Dr Talemwa says staff members have been empowered through pioneering a policy offering four months of post-delivery care for maternity staff mothers and establishing dedicated spaces for staff mothers to breastfeed, express milk, and engage in patient care activities comfortably.

The solution
According to Dr Talemwa the solution to affordability is advocating for universal health care insurance where people can access medical care without hardships as well as the government developing a system that can grade the private sector according to services provided.

 “If someone gets into an accident and it is a head injury, they take them to the nearest clinic. But in most cases, they are unable to handle, and there is time wastage when they are trying to do what they can before they take you to another care. And yet, if you moved to a capable facility you would be saving a lot of money,” Dr Talemwa says. 
He perceives that the system is hard for community members who are unable to differentiate the various designations of medical workers.

Cochlear implants
Dr Talemwa notes that a cochlear implant is applied to people born without hearing abilities and those who have lost hearing during the course of their lives.

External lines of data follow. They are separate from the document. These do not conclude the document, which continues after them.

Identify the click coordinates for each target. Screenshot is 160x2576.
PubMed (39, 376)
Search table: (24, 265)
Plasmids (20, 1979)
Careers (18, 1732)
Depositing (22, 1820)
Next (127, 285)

“But for those who have lost their hearing at birth, there’s a cut-off age that if we do not put the implant within that time you will not benefit from it and usually it is between four to five years. Children who are much predisposed to be born with this health problem are usually premature or born with very low birth weight, they have been in Neonatal Intensive Care Unit for a very long period of time or mothers who had infection, like mumps and measles when pregnant, affecting children, ”Dr Talemwa explains.

The skill is performed by a professor from New York who visits Uganda two to three times a year since the skill is not yet available in Uganda. With his arrival four to seven surgeries are done. After the surgery there begins the journey of rehabilitation that takes up to three years. 
“Our collaboration with a professor who conducts training sessions at Makerere University is helpful. Following the training, the professor performs surgeries whereby the staff and students from university witnesses this, tapping the skills,” he adds.

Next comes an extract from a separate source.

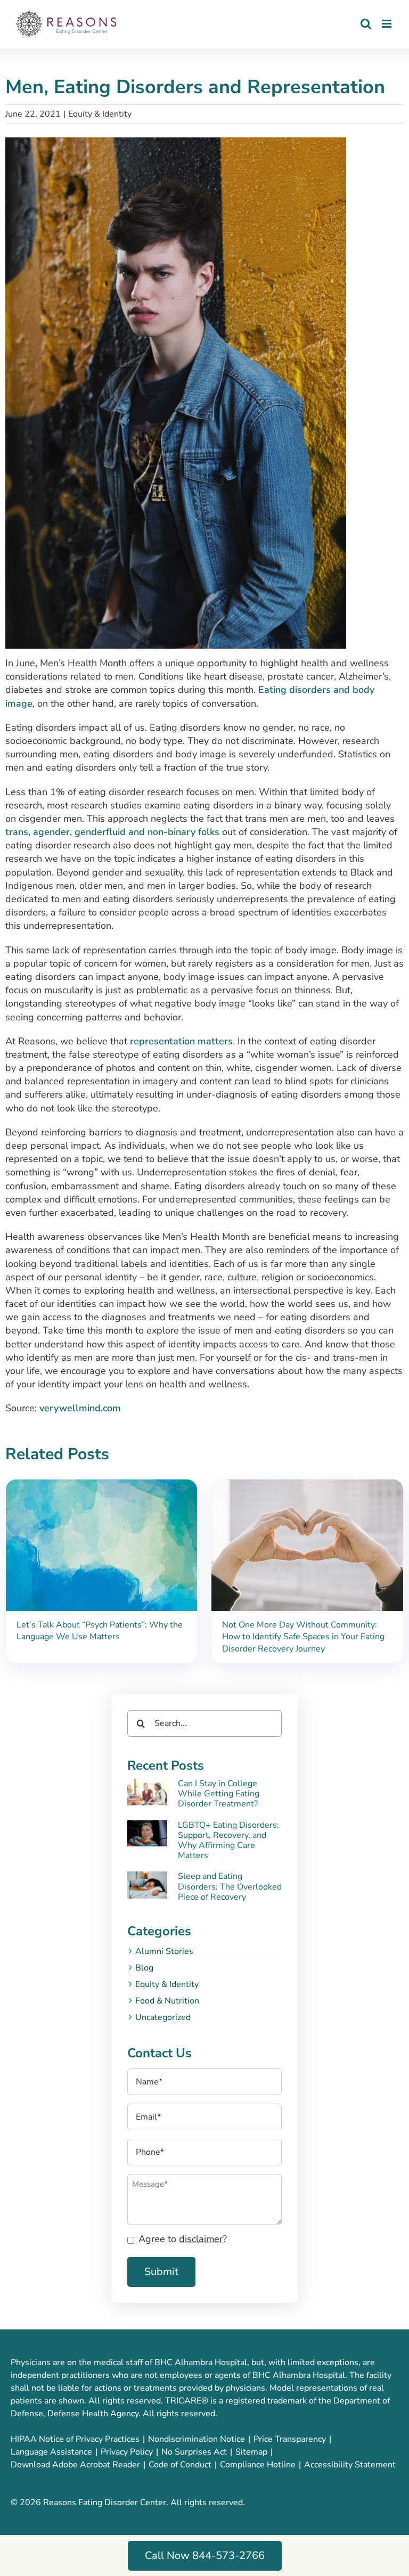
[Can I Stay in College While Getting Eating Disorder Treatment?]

Since its establishment the hospital has treated about four cases of tetanus to success.  Dr Talemwa reflects on the response and support that the facility offered during Covid-19 period in 2020 and 2021 something that tested their resilience. 
With the infrastructure designed to support critical care services, they ensured uninterrupted oxygen supply to patients, eliminating the need for cumbersome cylinders. This positioned them to effectively meet critical care needs such as oxygen provision.

“My team and I got an advantage by being active during the first wave. So we did a lot of investment in terms of personal protective equipment for our staff and also training on how to prevent cross infection,” he says, adding that amidst fears and myths about the Covid-19 vaccine he took it up by hooking the rest of the team.